Since 1998, the Institute of Medicine has issued eight exhaustive volumes of DRIs that offer quantitative estimates of nutrient intakes to be used for planning and assessing diets applicable to healthy individuals in the United States and Canada. Now, for the first time, all eight volumes are summarized in one easy-to-use reference volume, Dietary Reference Intakes: The Essential Reference for Dietary Planning and Assessment. Organized by nutrient for ready use, this popular reference volume reviews the function of each nutrient in the human body, food sources, usual dietary intakes, and effects of deficiencies and excessive intakes. For each nutrient of food component, information includes:

  • Estimated average requirement and its standard deviation by age and gender.
  • Recommended dietary allowance, based on the estimated average requirement and deviation.
  • Adequate intake level, where a recommended dietary allowance cannot be based on an estimated average requirement.
  • Tolerable upper intake levels above which risk of toxicity would increase.
  • Along with dietary reference values for the intakes of nutrients by Americans and Canadians, this book presents recommendations for health maintenance and the reduction of chronic disease risk.

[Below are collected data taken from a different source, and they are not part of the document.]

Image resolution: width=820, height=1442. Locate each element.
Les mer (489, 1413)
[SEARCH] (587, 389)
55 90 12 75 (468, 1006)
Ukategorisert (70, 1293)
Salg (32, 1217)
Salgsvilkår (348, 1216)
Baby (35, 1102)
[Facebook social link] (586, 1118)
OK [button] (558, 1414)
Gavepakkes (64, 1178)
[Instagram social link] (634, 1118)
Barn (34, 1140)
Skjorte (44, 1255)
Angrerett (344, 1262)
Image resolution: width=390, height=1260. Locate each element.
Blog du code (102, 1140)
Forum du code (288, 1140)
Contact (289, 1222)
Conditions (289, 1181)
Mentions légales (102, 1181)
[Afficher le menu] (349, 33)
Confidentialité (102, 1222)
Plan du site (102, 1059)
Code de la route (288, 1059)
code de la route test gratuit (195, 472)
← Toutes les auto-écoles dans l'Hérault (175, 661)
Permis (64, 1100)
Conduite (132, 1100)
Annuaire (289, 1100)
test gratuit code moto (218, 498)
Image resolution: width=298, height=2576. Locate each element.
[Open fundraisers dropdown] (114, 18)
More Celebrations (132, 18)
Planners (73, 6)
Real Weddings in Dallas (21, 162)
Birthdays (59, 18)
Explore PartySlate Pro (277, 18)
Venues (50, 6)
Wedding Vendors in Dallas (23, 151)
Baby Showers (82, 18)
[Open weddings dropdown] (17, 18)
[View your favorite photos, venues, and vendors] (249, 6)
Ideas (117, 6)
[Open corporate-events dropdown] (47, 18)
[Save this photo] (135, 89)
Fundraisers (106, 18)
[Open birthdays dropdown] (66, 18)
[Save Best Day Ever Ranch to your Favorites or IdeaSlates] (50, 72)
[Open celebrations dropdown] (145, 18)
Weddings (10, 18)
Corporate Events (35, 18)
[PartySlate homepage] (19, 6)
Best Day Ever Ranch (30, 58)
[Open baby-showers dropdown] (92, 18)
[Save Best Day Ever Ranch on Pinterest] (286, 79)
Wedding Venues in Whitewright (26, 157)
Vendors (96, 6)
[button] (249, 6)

Also included is a "Summary Table of Dietary Reference Intakes," an updated practical summary of the recommendations. In addition, Dietary Reference Intakes: The Essential Reference for Dietary Planning and Assessment provides information about:

  • Guiding principles for nutrition labeling and fortification
  • Applications in dietary planning
  • Proposed definition of dietary fiber
  • A risk assessment model for establishing upper intake levels for nutrients
  • Proposed definition and plan for review of dietary antioxidants and related compounds

Dietitians, community nutritionists, nutrition educators, nutritionists working in government agencies, and nutrition students at the postsecondary level, as well as other health professionals, will find Dietary Reference Intakes: The Essential Reference for Dietary Planning and Assessment an invaluable resource.